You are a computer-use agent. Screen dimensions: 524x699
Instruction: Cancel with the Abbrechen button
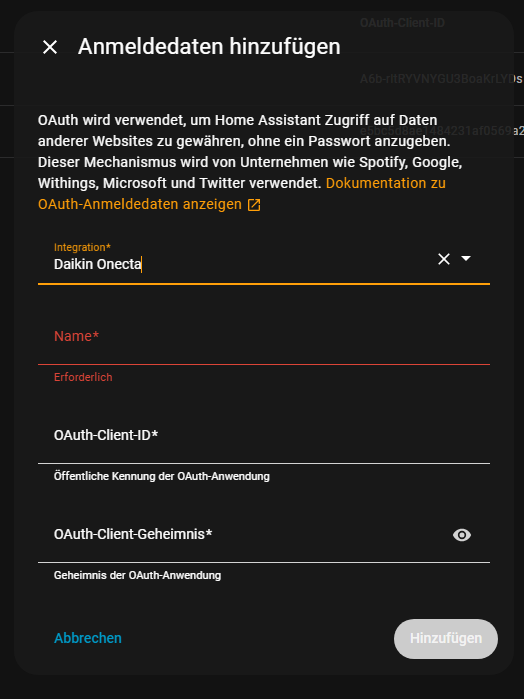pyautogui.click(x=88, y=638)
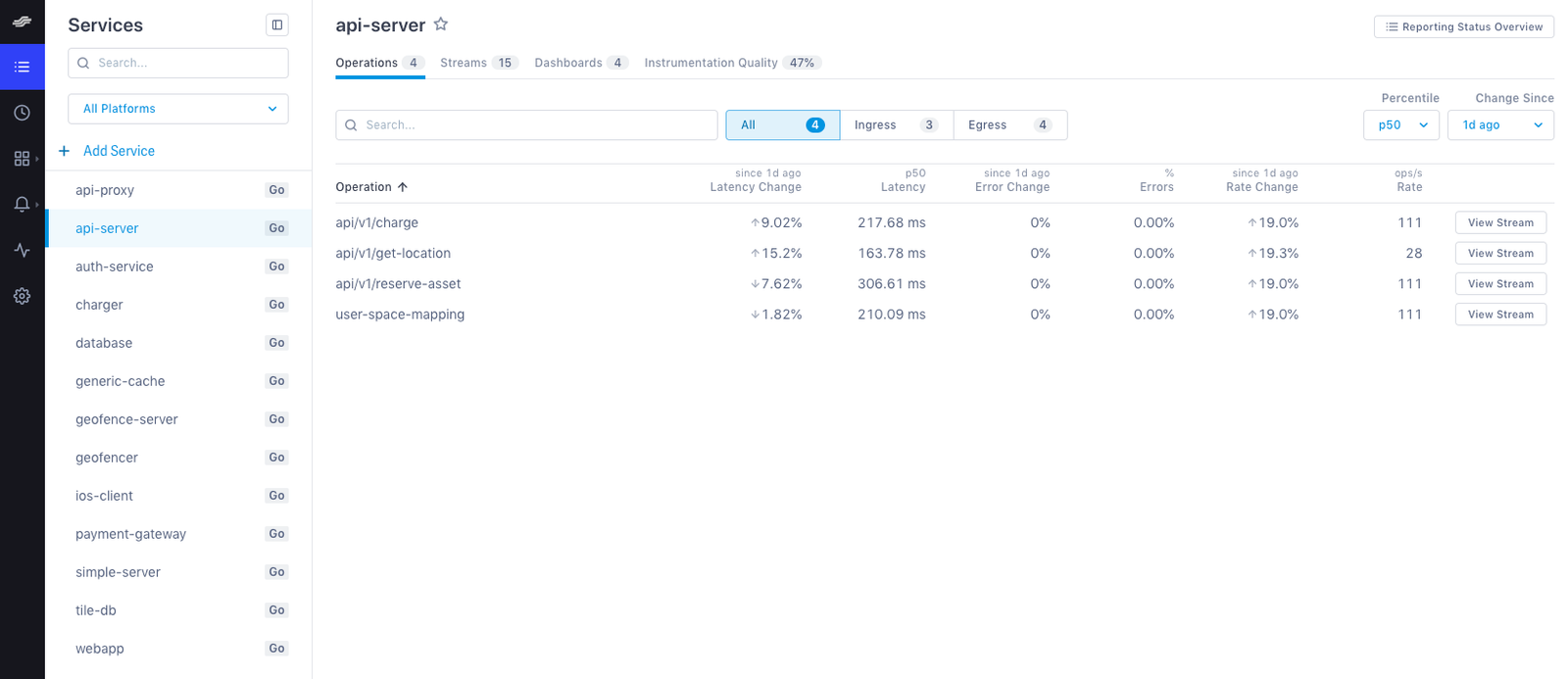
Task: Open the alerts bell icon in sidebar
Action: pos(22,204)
——
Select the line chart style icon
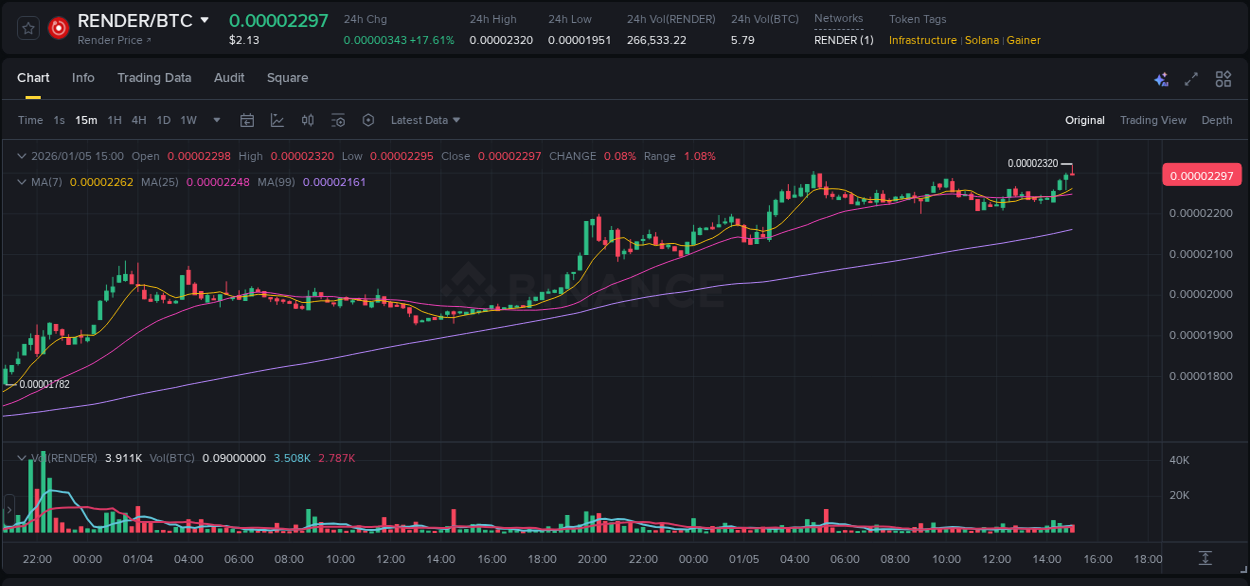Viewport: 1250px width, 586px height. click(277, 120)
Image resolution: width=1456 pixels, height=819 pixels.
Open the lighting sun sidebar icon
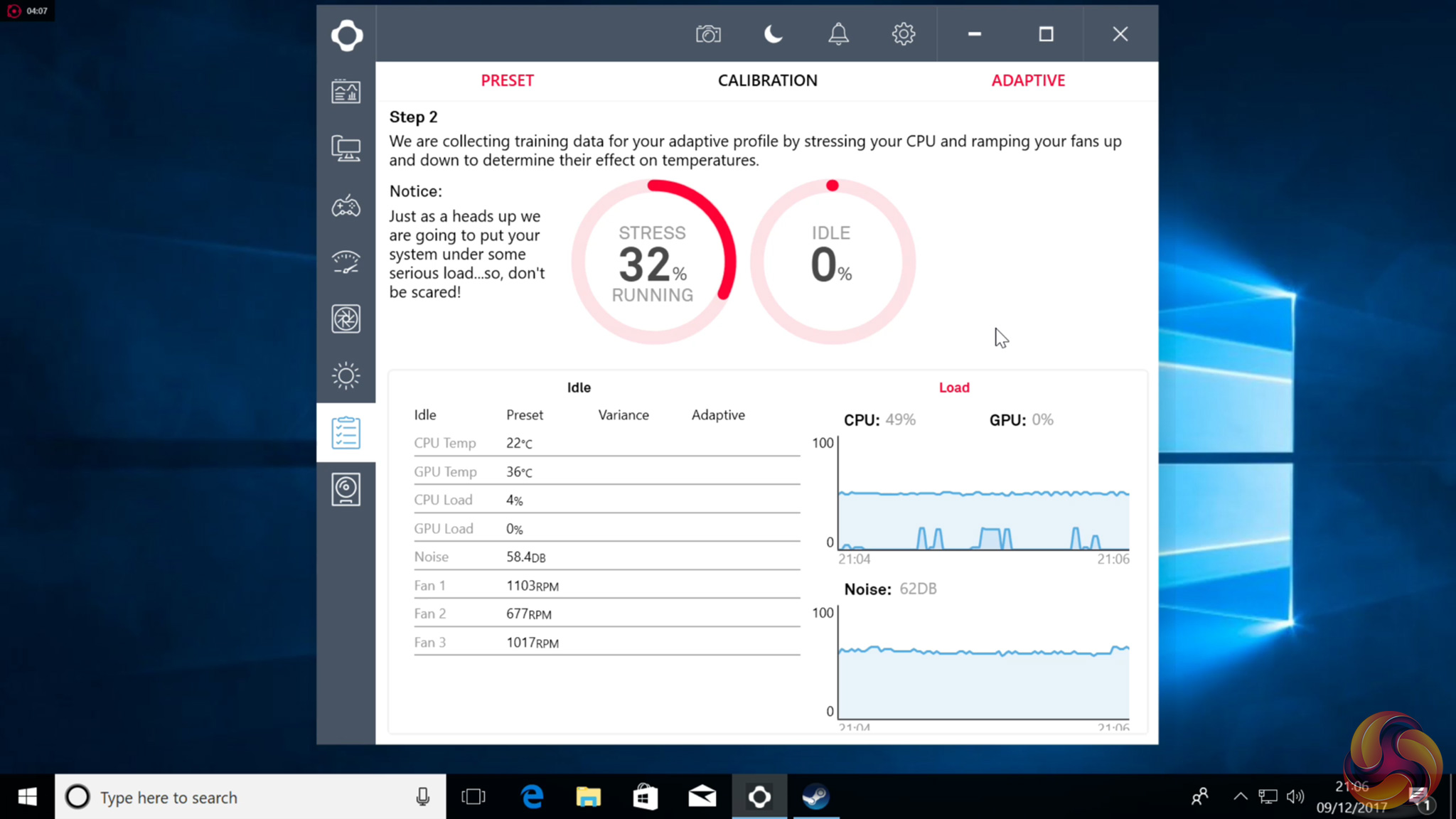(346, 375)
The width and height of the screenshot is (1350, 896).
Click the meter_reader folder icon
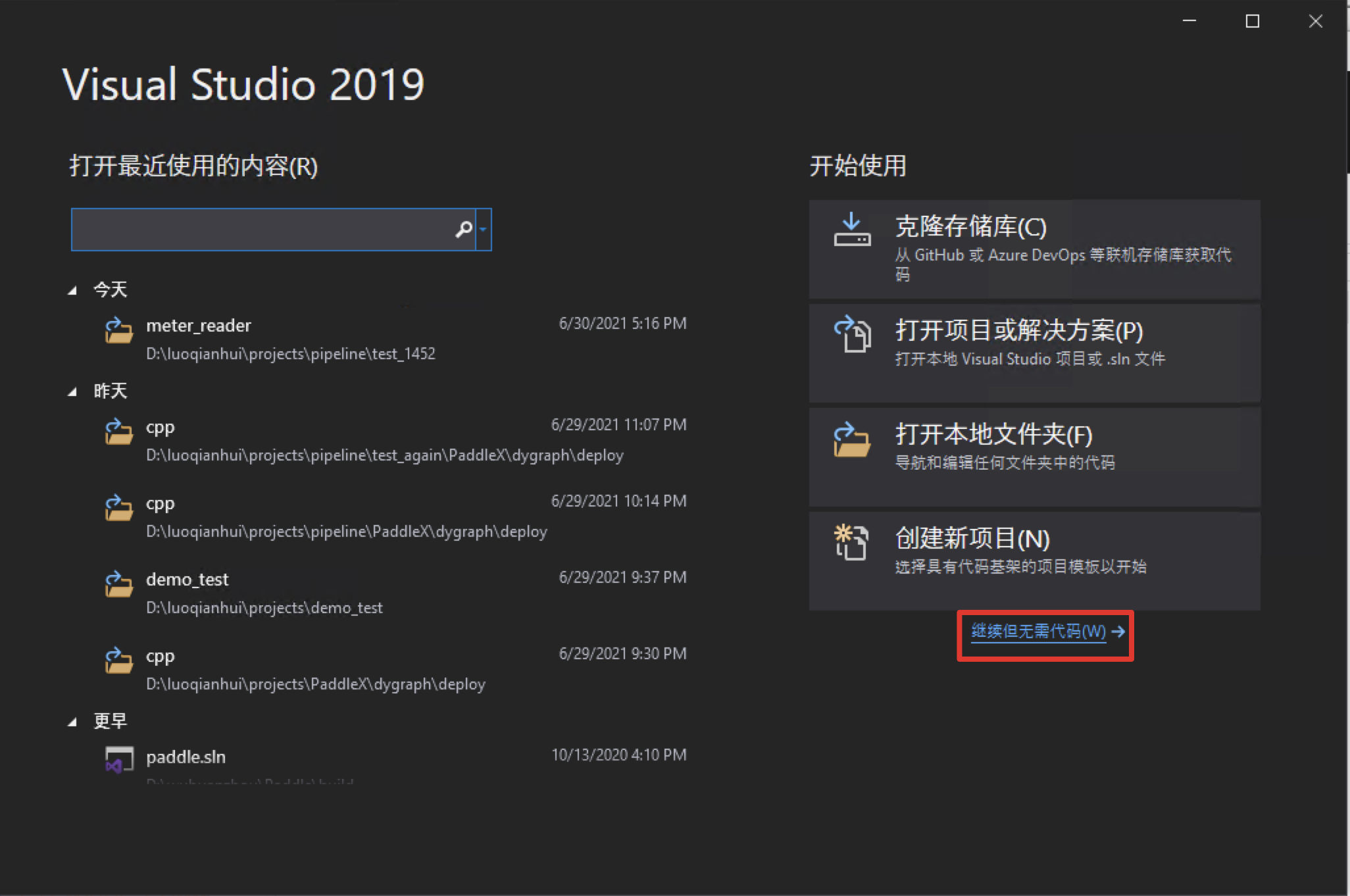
——
Starting at the line that contains "You are a computer-use" and ending at the line that contains "Action: pos(22,204)", present those lines of the records as a Markdown table with the columns Row and Line text. Skip blank lines, and leave the pictures out.

[ANSWER TO THE EXERCISE]:
| Row | Line text |
|---|---|
| 1 | You are a computer-use agent. Screen dimensions: 524x699 |
| 2 | Instruction: Cancel with the Abbrechen button |
| 3 | pyautogui.click(x=88, y=638) |
| 4 | Task: Open the alerts bell icon in sidebar |
| 5 | Action: pos(22,204) |